Prima che Mark Renton si chieda, nel prologo di Trainspotting, a che servano le ragioni quando si ha l’eroina, c’è una storia che va raccontata e che è rimasta per anni, almeno dal 1993, nascosta tra gli appunti di Welsh. Con Skagboys – da ‘Skag’, il nomignolo preferito dall’ex punk tossicodipendente per l’eroina – tutta la trama prende una piega nuova: il nichilismo che unisce le avventure dei ragazzi di Edimburgo nasce dalla sottomissione della Scozia al giogo inglese, negli anni in cui essere contro Westminster, nella società dei bravi, significava essere contro progresso e profitto. La droga, tutt’altro che celebrata, è la forma di resistenza estrema alla commercializzazione dell’essere umano e al livellamento imposto dalla buona società che vuole tutti consumisti e felici: i ragazzi di Leith, in Trainspotting, sono al collasso, all’ultimo grado di un processo incominciato anni prima quando la sconfusionata reazione alla rivoluzione thatcheriana portò la gioventù scozzese a rifugiarsi nella tempesta della tossicodipendenza, forma di ribellione estrema ad un sistema politico accentratore come non lo si vedeva dalla Prima Guerra Mondiale.

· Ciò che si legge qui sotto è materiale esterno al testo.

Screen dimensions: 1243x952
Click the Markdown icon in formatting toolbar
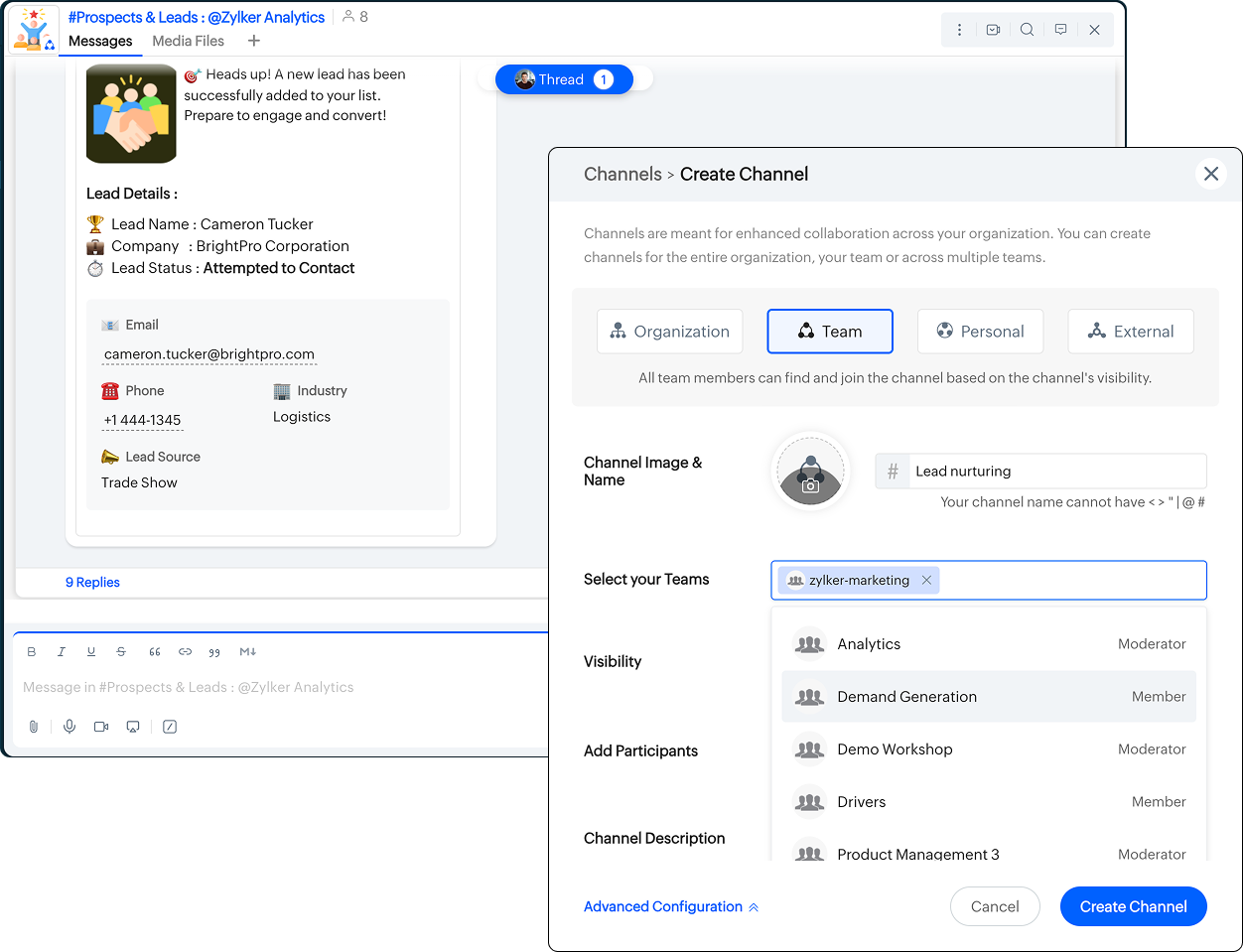pyautogui.click(x=247, y=652)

Irvine Welsh, che a Margaret Thatcher si oppose facendo leva sulla cultura punk, è ritornato a raccontare le avventure dei ragazzi terribili di Edimburgo per rimarcare la fedeltà alla sua Nazione: quella Scozia un tempo incapace di reagire politicamente, ora impassibile davanti al dominio anglosassone che ha fagocitato la cultura celtica. Quell’humus culturale, che ha solide radici nel gaelico e trasposizione politica nella lotta per l’indipendenza dal dominio britannico, si ritrova ad affrontare il rapporto tra uomo e società in quello stesso Regno Unito che difende una monarchia composita, più vicina alla tradizione d’epoca moderna, piuttosto che agli intrecci internazionali contemporanei. L’uso della droga è l’estrema arma di dissenso usata da chi si oppone all’assenso coatto, a una dominazione che è, se non del tutto straniera, imposta a larga parte della popolazione.
Il recupero del nazionalismo scozzese, rifiutato nella sua deriva sciovinista, fa di Welsh l’autore che è riuscito a riportare alla luce il celtismo, ripulendolo dal romanticismo ottocentesco di Walter Scott: i ‘terribili’ sono il simbolo del conflitto, cittadini che rifiutano l’omologazione in virtù del loro essere unicum scozzese. In Welsh le pulsioni popolari che hanno attraversato il Novecento britannico – dalla Scozia all’Irlanda, da Gladstone ai Troubles – sono raccontate nel momento in cui rischiano di scomparire sotto i cumuli delle schede elettorali inglesi, tutte in favore di Lady Thatcher. Rent e Spud sono il simbolo di quei giovani Scots disincantati, che fanno di tutto per non cedere al dominio del consumismo e resistere nella loro condizione di uomini liberi. L’eroina, certo, è protagonista assoluta, ma è un’arma usata per uccidere Dio e non cemento per costruire una vita vera: la tossicodipendenza nasce dall’opposizione a quella società che vedeva nel consumo e nel profitto la realizzazione dei suoi obiettivi, ma che tralasciava identità e cameratismo, vittime sacrificali sull’altare dell’appiattimento sociale.